England’s largest NHS trust has been hit by a cyber attack, further highlighting how vulnerable healthcare systems are.
Barts Health Trust, which operates The Royal London, St Bartholomew’s, Whipps Cross, Mile End, and Newham hospitals has announced it is investigating a breach, but added that it has ruled out a ransomware attack as the cause.
While it has not revealed the extent of the attack, or which systems were involved, it believes no patient data was accessed.
A statement sasys: “We are urgently investigating this matter and have taken a number of drives offline as a precautionary measure.
"We have tried-and-tested contingency plans in place and are making every effort to ensure patient care will not be affected."
The incident follows a similar attack on the Northern Lincolnshire and Goole Foundation Trust in October, when malware was used to encrypt files on the trust's system. The culprits then demanded a ransom in order to access them again.
We have tried-and-tested contingency plans in place and are making every effort to ensure patient care will not be affected
While the trust did not pay out, services were interrupted as appointments had to be cancelled.
The latest incident further highlights the vulnerability of healthcare systems.

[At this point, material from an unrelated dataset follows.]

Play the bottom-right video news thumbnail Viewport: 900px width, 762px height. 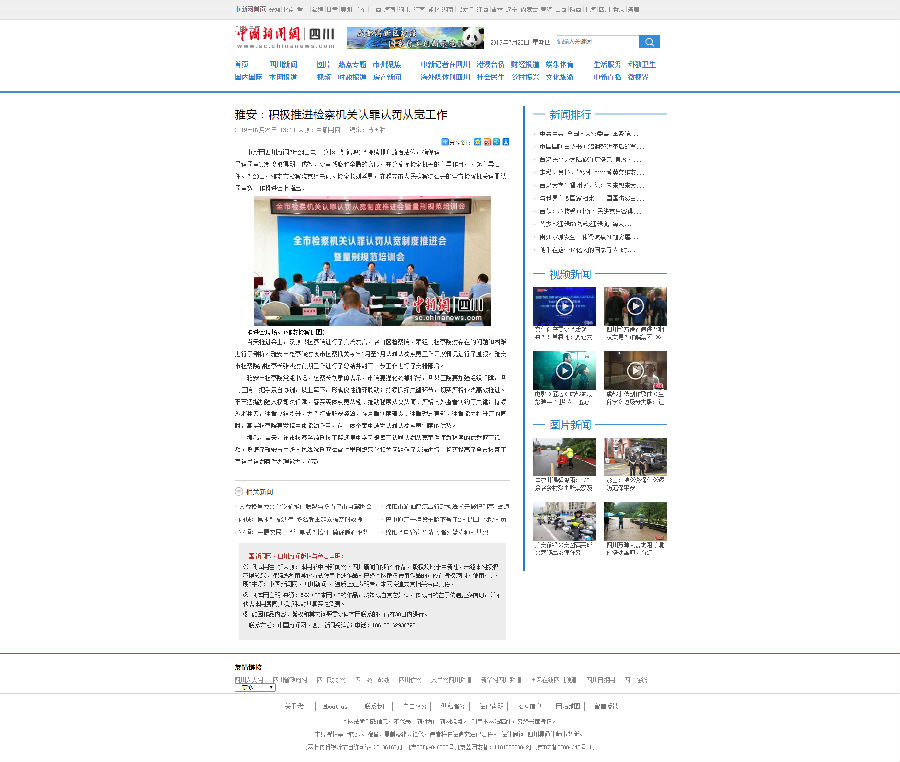pos(635,370)
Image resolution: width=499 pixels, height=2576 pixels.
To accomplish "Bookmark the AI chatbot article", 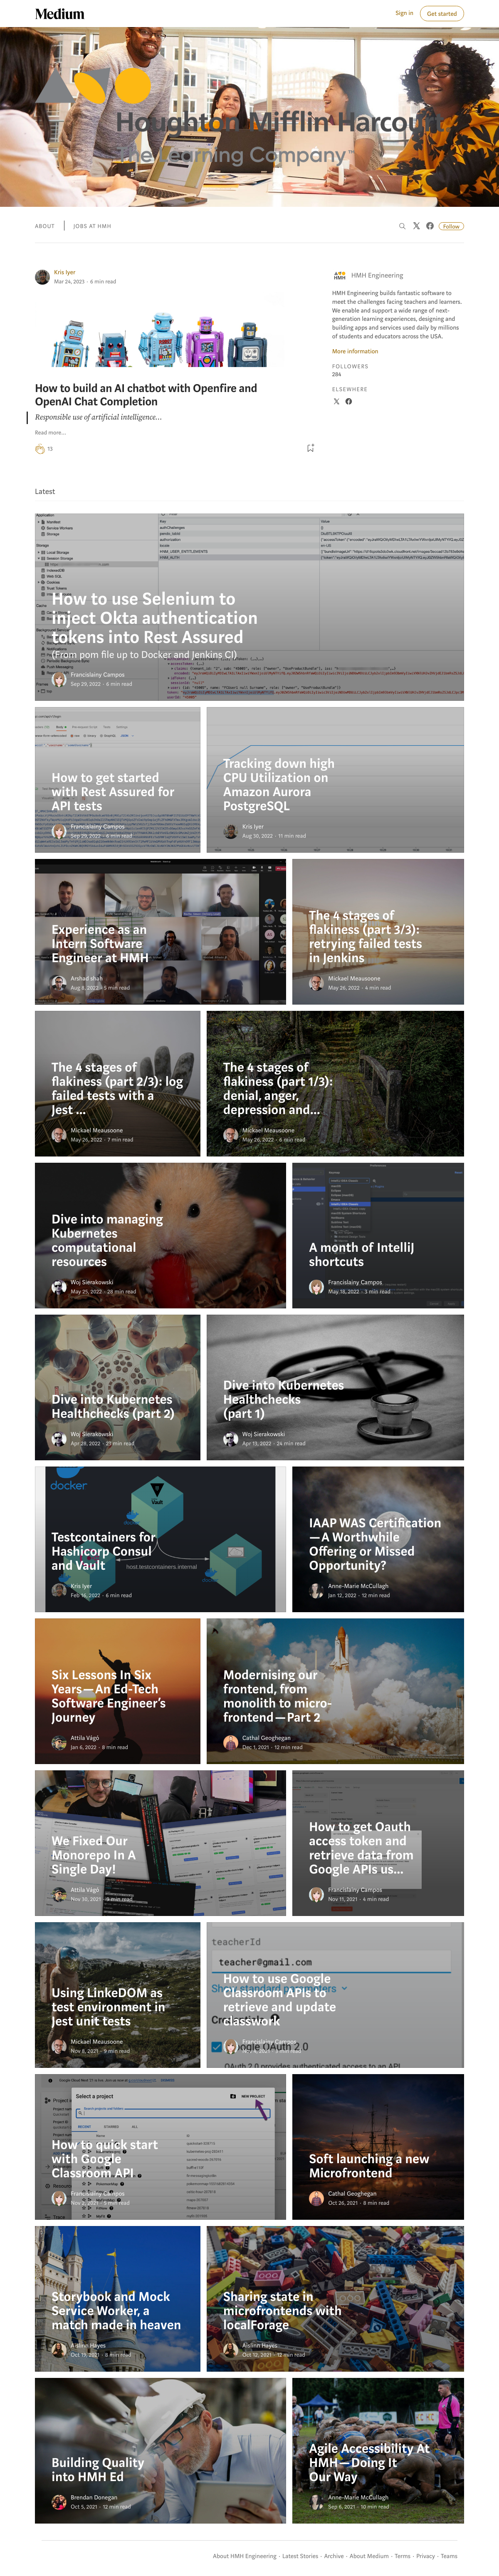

Speaking to BBH following the Barts attack, David Gibson, vice president of strategy and market development at software firm, Varonis, said: “The attack on the largest NHS hospital trust in England is another canary-in-the-coal-mine incident raising awareness for how much sensitive data is overexposed and at risk within organisations.
"Barts Health NHS has said it is following a contingency plan by taking offline the infected systems. However, the trust should be thanking the criminals for shining a big, bright spotlight on the holes in their defences that allowed them to attack in the first place.

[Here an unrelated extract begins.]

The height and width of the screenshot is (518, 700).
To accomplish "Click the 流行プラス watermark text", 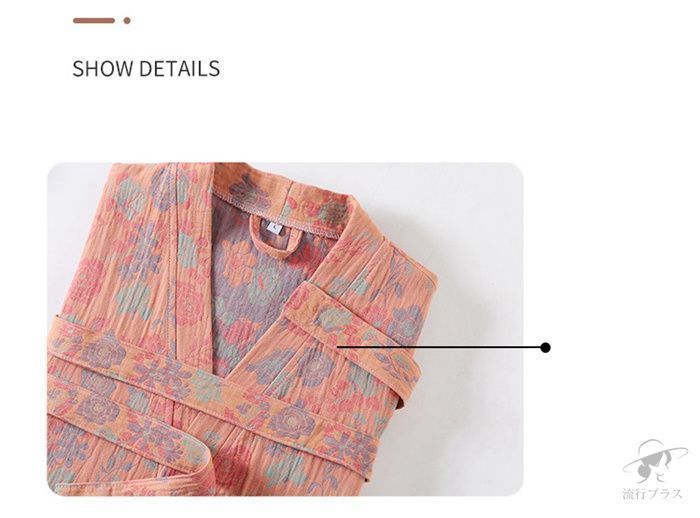I will pyautogui.click(x=653, y=494).
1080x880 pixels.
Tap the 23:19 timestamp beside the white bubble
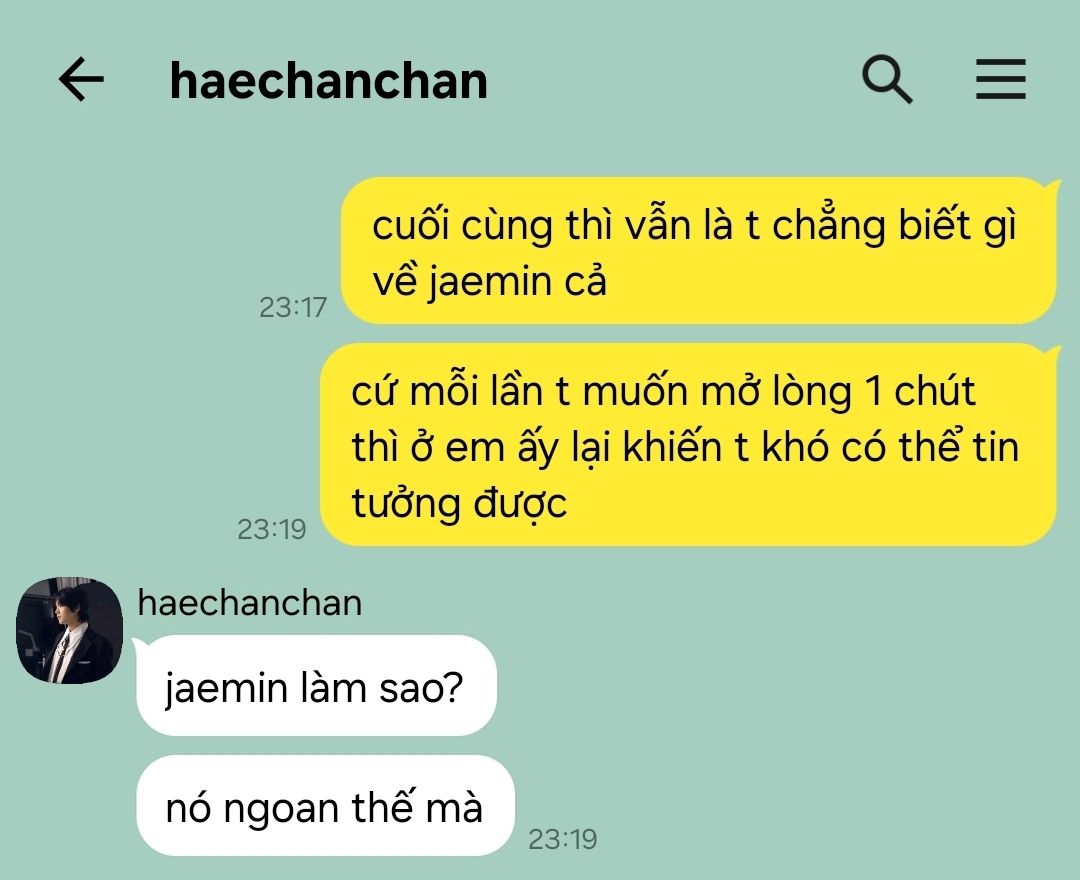click(562, 839)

Organisations should monitor their IT infrastructure, specifically users and the files and emails they can access, and then perform regular attestations of access rights to reduce unnecessary exposure
“If ransomware can temporarily halt productivity because it was spotted and stopped too far into the infection, only image what a malicious insider or external actor with co-opted credentials can do to an organisation and how long they can go undetected.
"Organisations should monitor their IT infrastructure, specifically users and the files and emails they can access, and then perform regular attestations of access rights to reduce unnecessary exposure.
“Additionally, organisations should employ a user behaviour analytics solution to look for, and stop, anomalous behaviour that indicates ransomware or other dangerous breaches."